[Entries provided Boundary: Start]

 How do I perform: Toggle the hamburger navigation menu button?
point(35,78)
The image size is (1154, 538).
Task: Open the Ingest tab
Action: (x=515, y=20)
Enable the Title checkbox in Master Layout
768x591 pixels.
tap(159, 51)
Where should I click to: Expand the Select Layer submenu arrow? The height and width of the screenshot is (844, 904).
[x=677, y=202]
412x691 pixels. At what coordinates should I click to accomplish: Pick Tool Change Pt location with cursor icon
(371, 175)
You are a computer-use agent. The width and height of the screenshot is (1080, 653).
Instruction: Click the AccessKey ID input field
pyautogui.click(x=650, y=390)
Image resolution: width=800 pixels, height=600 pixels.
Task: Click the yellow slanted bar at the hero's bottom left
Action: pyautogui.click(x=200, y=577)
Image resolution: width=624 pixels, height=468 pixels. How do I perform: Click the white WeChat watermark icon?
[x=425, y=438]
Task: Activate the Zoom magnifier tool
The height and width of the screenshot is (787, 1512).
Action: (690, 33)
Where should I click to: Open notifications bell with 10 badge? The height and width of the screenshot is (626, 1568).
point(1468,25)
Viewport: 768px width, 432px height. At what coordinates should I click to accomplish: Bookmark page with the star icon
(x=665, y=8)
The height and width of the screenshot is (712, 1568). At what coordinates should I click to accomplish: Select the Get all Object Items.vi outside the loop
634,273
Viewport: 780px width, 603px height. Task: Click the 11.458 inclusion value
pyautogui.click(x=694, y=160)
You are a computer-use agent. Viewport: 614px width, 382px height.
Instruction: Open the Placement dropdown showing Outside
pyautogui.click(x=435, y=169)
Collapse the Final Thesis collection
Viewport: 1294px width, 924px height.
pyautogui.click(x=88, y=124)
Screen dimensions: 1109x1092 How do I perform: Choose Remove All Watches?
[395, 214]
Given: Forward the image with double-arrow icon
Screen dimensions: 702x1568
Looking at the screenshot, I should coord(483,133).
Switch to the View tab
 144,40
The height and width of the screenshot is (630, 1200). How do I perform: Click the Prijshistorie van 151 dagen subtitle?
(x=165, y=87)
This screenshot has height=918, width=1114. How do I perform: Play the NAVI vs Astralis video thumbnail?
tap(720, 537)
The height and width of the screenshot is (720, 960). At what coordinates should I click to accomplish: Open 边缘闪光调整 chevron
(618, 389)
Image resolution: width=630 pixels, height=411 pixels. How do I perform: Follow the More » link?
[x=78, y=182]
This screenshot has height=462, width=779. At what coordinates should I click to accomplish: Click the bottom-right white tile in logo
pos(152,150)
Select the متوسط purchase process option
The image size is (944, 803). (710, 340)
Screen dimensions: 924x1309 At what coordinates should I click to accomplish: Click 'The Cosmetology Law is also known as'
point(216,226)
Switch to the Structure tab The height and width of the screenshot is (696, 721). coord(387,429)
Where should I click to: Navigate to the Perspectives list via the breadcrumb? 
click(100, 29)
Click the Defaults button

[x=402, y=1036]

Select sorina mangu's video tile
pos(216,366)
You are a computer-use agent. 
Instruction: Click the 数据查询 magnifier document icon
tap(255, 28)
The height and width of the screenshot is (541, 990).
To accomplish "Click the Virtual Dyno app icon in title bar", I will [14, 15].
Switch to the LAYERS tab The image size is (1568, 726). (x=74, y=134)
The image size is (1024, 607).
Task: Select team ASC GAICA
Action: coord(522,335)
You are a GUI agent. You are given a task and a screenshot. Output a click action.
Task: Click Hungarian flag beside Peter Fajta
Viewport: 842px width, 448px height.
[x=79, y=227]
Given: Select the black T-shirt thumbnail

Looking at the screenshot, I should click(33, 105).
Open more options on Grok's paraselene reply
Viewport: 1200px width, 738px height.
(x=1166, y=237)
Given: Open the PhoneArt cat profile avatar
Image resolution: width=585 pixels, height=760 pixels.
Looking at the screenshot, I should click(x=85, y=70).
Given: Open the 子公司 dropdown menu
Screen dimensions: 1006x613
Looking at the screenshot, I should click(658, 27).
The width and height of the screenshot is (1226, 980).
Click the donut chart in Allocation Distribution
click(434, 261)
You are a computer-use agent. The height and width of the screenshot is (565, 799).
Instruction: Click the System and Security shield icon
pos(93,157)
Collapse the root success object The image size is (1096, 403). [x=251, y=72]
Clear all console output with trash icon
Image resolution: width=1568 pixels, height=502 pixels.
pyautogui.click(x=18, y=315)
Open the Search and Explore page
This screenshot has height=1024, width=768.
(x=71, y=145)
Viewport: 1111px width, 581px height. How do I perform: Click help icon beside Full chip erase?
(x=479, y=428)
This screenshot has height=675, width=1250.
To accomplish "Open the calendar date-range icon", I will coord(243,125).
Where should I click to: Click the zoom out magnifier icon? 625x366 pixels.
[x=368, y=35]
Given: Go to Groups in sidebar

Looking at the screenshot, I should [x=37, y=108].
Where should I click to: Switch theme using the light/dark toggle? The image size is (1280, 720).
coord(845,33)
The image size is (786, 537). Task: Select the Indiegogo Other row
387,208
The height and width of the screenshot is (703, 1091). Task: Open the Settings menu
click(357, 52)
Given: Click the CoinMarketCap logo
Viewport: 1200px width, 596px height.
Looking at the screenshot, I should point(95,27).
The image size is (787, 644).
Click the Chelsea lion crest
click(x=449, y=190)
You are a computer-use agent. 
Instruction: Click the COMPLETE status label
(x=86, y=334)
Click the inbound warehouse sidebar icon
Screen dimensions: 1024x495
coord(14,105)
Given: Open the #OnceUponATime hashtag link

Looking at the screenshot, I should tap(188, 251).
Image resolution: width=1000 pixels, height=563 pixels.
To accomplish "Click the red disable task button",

[Entries provided Boundary: End]

*Task:* All entries must come back exactly as they were written.

*Answer area:*
 How do I perform: Toggle the hamburger navigation menu button?
point(35,78)
The image size is (1154, 538).
Task: Open the Ingest tab
Action: (x=515, y=20)
Enable the Title checkbox in Master Layout
768x591 pixels.
tap(159, 51)
Where should I click to: Expand the Select Layer submenu arrow? The height and width of the screenshot is (844, 904).
[x=677, y=202]
412x691 pixels. At what coordinates should I click to accomplish: Pick Tool Change Pt location with cursor icon
(371, 175)
You are a computer-use agent. The width and height of the screenshot is (1080, 653).
Instruction: Click the AccessKey ID input field
pyautogui.click(x=650, y=390)
Image resolution: width=800 pixels, height=600 pixels.
Task: Click the yellow slanted bar at the hero's bottom left
Action: pyautogui.click(x=200, y=577)
Image resolution: width=624 pixels, height=468 pixels. How do I perform: Click the white WeChat watermark icon?
[x=425, y=438]
Task: Activate the Zoom magnifier tool
The height and width of the screenshot is (787, 1512).
Action: (690, 33)
Where should I click to: Open notifications bell with 10 badge? The height and width of the screenshot is (626, 1568).
point(1468,25)
Viewport: 768px width, 432px height. At what coordinates should I click to accomplish: Bookmark page with the star icon
(x=665, y=8)
The height and width of the screenshot is (712, 1568). At what coordinates should I click to accomplish: Select the Get all Object Items.vi outside the loop
634,273
Viewport: 780px width, 603px height. Task: Click the 11.458 inclusion value
pyautogui.click(x=694, y=160)
You are a computer-use agent. Viewport: 614px width, 382px height.
Instruction: Open the Placement dropdown showing Outside
pyautogui.click(x=435, y=169)
Collapse the Final Thesis collection
Viewport: 1294px width, 924px height.
pyautogui.click(x=88, y=124)
Screen dimensions: 1109x1092 How do I perform: Choose Remove All Watches?
[395, 214]
Given: Forward the image with double-arrow icon
Screen dimensions: 702x1568
Looking at the screenshot, I should coord(483,133).
Switch to the View tab
 144,40
The height and width of the screenshot is (630, 1200). How do I perform: Click the Prijshistorie van 151 dagen subtitle?
(x=165, y=87)
This screenshot has height=918, width=1114. How do I perform: Play the NAVI vs Astralis video thumbnail?
tap(720, 537)
The height and width of the screenshot is (720, 960). At what coordinates should I click to accomplish: Open 边缘闪光调整 chevron
(618, 389)
Image resolution: width=630 pixels, height=411 pixels. How do I perform: Follow the More » link?
[x=78, y=182]
This screenshot has height=462, width=779. At what coordinates should I click to accomplish: Click the bottom-right white tile in logo
pos(152,150)
Select the متوسط purchase process option
The image size is (944, 803). (710, 340)
Screen dimensions: 924x1309 At what coordinates should I click to accomplish: Click 'The Cosmetology Law is also known as'
point(216,226)
Switch to the Structure tab The height and width of the screenshot is (696, 721). coord(387,429)
Where should I click to: Navigate to the Perspectives list via the breadcrumb? 
click(100, 29)
Click the Defaults button

[x=402, y=1036]

Select sorina mangu's video tile
pos(216,366)
You are a computer-use agent. 
Instruction: Click the 数据查询 magnifier document icon
tap(255, 28)
The height and width of the screenshot is (541, 990).
To accomplish "Click the Virtual Dyno app icon in title bar", I will [14, 15].
Switch to the LAYERS tab The image size is (1568, 726). (x=74, y=134)
The image size is (1024, 607).
Task: Select team ASC GAICA
Action: coord(522,335)
You are a GUI agent. You are given a task and a screenshot. Output a click action.
Task: Click Hungarian flag beside Peter Fajta
Viewport: 842px width, 448px height.
[x=79, y=227]
Given: Select the black T-shirt thumbnail

Looking at the screenshot, I should click(33, 105).
Open more options on Grok's paraselene reply
Viewport: 1200px width, 738px height.
(x=1166, y=237)
Given: Open the PhoneArt cat profile avatar
Image resolution: width=585 pixels, height=760 pixels.
Looking at the screenshot, I should click(x=85, y=70).
Given: Open the 子公司 dropdown menu
Screen dimensions: 1006x613
Looking at the screenshot, I should click(658, 27).
The width and height of the screenshot is (1226, 980).
Click the donut chart in Allocation Distribution
click(434, 261)
You are a computer-use agent. The height and width of the screenshot is (565, 799).
Instruction: Click the System and Security shield icon
pos(93,157)
Collapse the root success object The image size is (1096, 403). [x=251, y=72]
Clear all console output with trash icon
Image resolution: width=1568 pixels, height=502 pixels.
pyautogui.click(x=18, y=315)
Open the Search and Explore page
This screenshot has height=1024, width=768.
(x=71, y=145)
Viewport: 1111px width, 581px height. How do I perform: Click help icon beside Full chip erase?
(x=479, y=428)
This screenshot has height=675, width=1250.
To accomplish "Open the calendar date-range icon", I will coord(243,125).
Where should I click to: Click the zoom out magnifier icon? 625x366 pixels.
[x=368, y=35]
Given: Go to Groups in sidebar

Looking at the screenshot, I should [x=37, y=108].
Where should I click to: Switch theme using the light/dark toggle? The image size is (1280, 720).
coord(845,33)
The image size is (786, 537). Task: Select the Indiegogo Other row
387,208
The height and width of the screenshot is (703, 1091). Task: Open the Settings menu
click(357, 52)
Given: Click the CoinMarketCap logo
Viewport: 1200px width, 596px height.
Looking at the screenshot, I should point(95,27).
The image size is (787, 644).
Click the Chelsea lion crest
click(x=449, y=190)
You are a computer-use agent. 
Instruction: Click the COMPLETE status label
(x=86, y=334)
Click the inbound warehouse sidebar icon
Screen dimensions: 1024x495
coord(14,105)
Given: Open the #OnceUponATime hashtag link

Looking at the screenshot, I should tap(188, 251).
Image resolution: width=1000 pixels, height=563 pixels.
To accomplish "Click the red disable task button",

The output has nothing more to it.